The step of obtaining the fourth intermediate (8a) includes the step of cooling the third intermediate (7a) and reacting same with an n-butyllithium solution.
The step of obtaining the KF includes the steps of: quenching the fourth intermediate (8a) and reacting the same with boron tribromide; and quenching the resulting reaction mixture with quenching, followed by neutralization.
The step of obtaining the KF-DNBS includes a step of mixing and reacting KF with 2,4-dinitrobenzenesulfonyl chloride and triethylamine.
The composition for hydrogen sulfide detection according to various embodiments of the present disclosure includes: a probe, represented by Chemical Formula 1, for hydrogen sulfide (H2S) detection; and 2-formyl benzene boronic acid (2-FBBA) as a masking reagent.
The reactivity of Cys and Hcy is blocked by 2-FBBA, thereby improving the selectivity of KF-DNBS to H2S.
Below, a detailed description will be given of the present disclosure through the following Examples. A better understanding of the present disclosure may be obtained through the following examples, which are set forth to illustrate, but are not to be construed to limit the present disclosure.

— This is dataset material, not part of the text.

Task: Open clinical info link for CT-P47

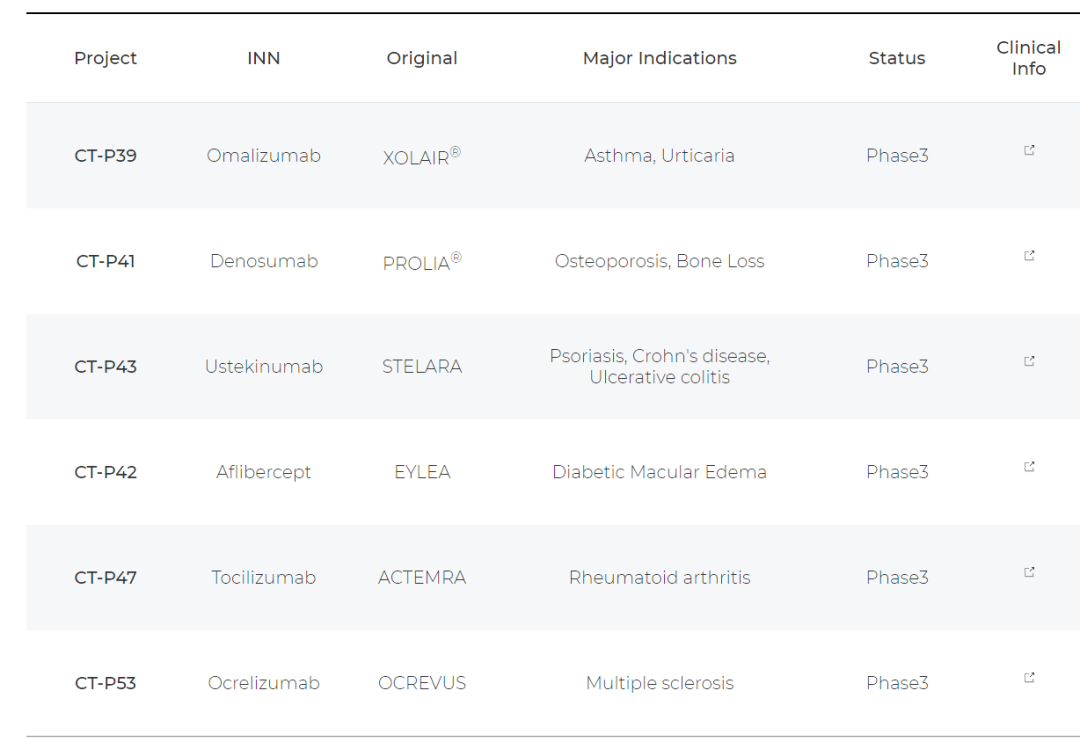Action: 1029,572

To a solution of methyl 3-amino-5-bromothiophene-2-carboxylate (1.00 g, 4.24 mmol, 1.0 equiv.) in DMF (40 mL) was added NaH (60% in mineral oil dispersion, 237 mg, 11.9 mmol, 1.4 equiv.) at 0° C. After being stirred for 10 minutes, the solution was added with methyl iodide (343 μL, 5.51 mmol, 1.3 equiv.) and warmed to room temperature. The reaction mixture was stirred at room temperature for 16 hours and quenched with water (50 mL), followed by three rounds of extraction with EtOAc (50 mL). The organic layer was dried over Na2SO4, filtered, and evaporated in a vacuum. The crude product was purified by flash column chromatography (hexane/EtOAc=30/1, v/v) on silica to afford product 2a as a white solid.

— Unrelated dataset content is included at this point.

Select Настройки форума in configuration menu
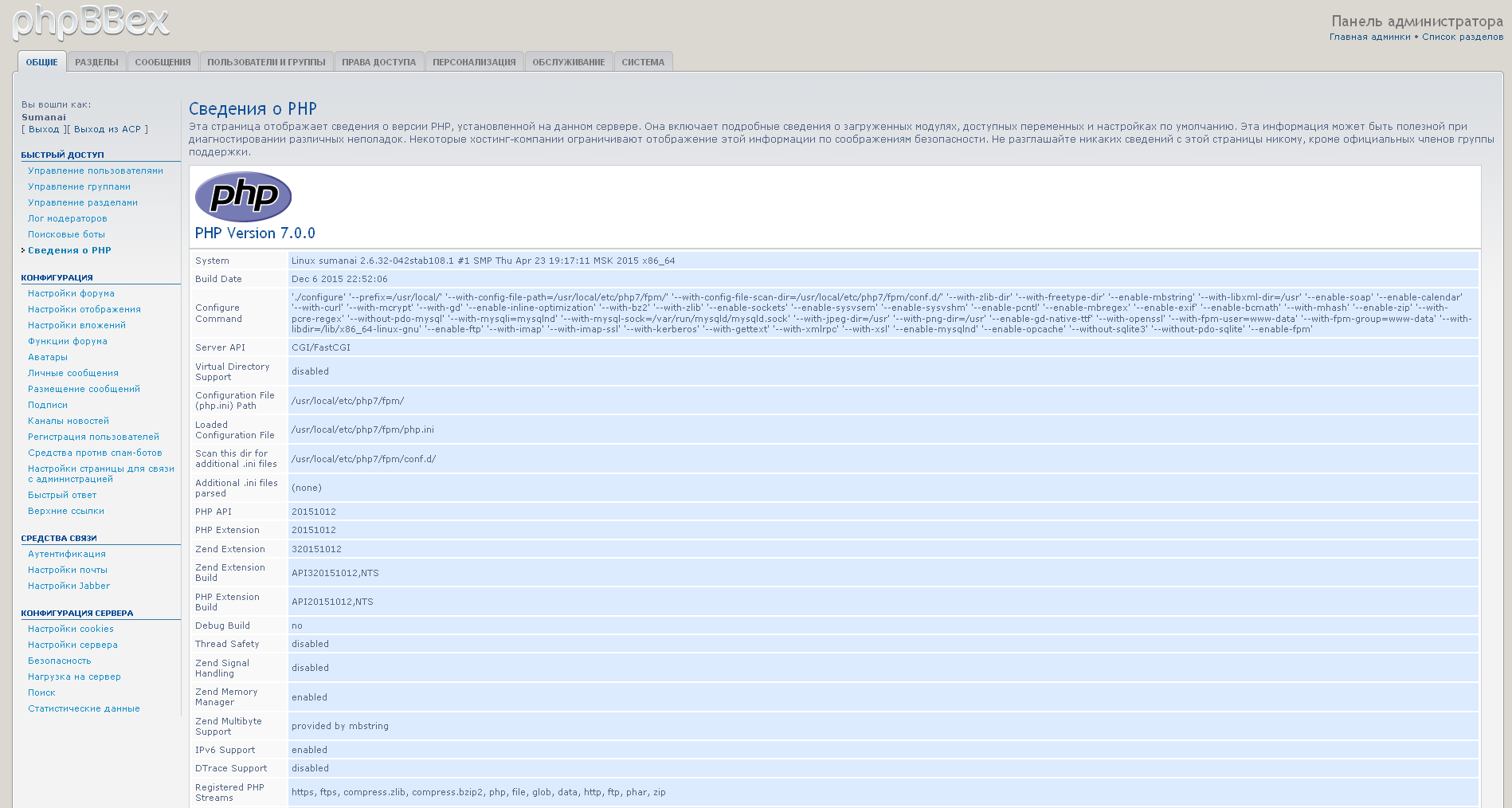The height and width of the screenshot is (808, 1512). point(71,293)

NMR data for compound 2a are as follows.
1H NMR (600 MHz, CDCl3) δ6.67 (br s, 1H), 6.63 (s, 1H), 3.78 (s, 3H), 2.93 (d, J=5.5 Hz, 3H);
13C NMR (150 MHz, CDCl3) δ164.4, 156.5, 121.8, 119.5, 99.2, 51.3, 31.7.

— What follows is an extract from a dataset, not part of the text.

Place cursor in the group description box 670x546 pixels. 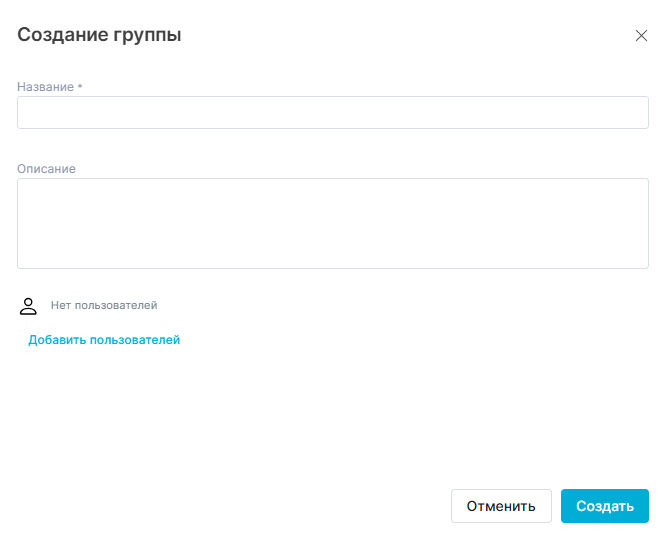332,223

To a solution of methyl 5-bromo-3-(methylamino)thiophene-2-carboxylate (2a) (1.04 g, 4.14 mmol, 1.0 equiv.) in 1,2-dimethoxyethane (13.8 mL, 0.3 M) were added Pd(PPh3)4 (239.4 mg, 0.2072 mmol, 0.05 equiv.), N,N-diethyl-4-(4,4,5,5-tetramethyl-1,3,2-dioxaborolan-2-yl)aniline (1.37 g, 4.97 mmol, 1.2 equiv.), K2CO3 (1.72 g, 12.43 mmol, 3.0 equiv.) and H2O (0.3 mL). The mixture was heated at 80° C. and stirred for 12 hours. After completion of the reaction, the reaction mixture was filtered through celite and subjected to three rounds of extraction with H2O/EtOAc. The organic layer thus formed was dried over Na2SO4 and filtered before evaporation in vacuum. The crude was purified by flash column chromatography using a mixture of n-hexane/EtOAc (5:1) on silica to afford product 3a as a yellow solid (1.26 g, 3.95 mmol, 96%).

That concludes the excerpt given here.